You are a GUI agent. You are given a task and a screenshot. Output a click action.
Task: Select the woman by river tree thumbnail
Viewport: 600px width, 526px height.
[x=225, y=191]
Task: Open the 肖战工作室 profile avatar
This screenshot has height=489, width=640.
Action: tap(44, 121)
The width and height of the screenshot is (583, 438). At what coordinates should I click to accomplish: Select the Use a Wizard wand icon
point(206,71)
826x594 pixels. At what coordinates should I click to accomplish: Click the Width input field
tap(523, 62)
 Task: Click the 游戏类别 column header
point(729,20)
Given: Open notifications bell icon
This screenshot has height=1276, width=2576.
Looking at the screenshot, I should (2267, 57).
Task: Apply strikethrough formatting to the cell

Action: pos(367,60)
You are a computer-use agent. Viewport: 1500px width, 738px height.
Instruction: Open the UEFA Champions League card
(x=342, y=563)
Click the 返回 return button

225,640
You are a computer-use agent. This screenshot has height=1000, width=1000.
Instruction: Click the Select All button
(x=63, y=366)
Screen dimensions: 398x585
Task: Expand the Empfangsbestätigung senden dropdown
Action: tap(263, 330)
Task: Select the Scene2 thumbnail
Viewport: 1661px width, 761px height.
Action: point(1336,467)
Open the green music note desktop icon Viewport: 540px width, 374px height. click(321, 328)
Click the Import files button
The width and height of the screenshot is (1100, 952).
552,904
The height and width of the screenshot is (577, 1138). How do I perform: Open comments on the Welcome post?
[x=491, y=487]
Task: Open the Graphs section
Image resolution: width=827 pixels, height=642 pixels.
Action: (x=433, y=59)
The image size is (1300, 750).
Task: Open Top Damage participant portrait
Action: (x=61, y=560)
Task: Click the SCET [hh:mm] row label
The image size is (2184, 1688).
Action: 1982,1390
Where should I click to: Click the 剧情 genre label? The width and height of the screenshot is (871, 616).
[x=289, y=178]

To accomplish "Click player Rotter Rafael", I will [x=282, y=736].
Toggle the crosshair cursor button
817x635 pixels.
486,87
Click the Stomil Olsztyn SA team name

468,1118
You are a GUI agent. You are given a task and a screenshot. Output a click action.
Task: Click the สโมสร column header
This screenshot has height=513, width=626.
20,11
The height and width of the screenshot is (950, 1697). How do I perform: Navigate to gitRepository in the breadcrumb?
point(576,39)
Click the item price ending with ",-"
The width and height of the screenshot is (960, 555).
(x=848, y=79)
+++++
● SET TASK:
Gather every line in the records above that contains the word "perform", and copy each one in full.

● EXERCISE RESULT:
The height and width of the screenshot is (577, 1138). How do I perform: Open comments on the Welcome post?
The height and width of the screenshot is (950, 1697). How do I perform: Navigate to gitRepository in the breadcrumb?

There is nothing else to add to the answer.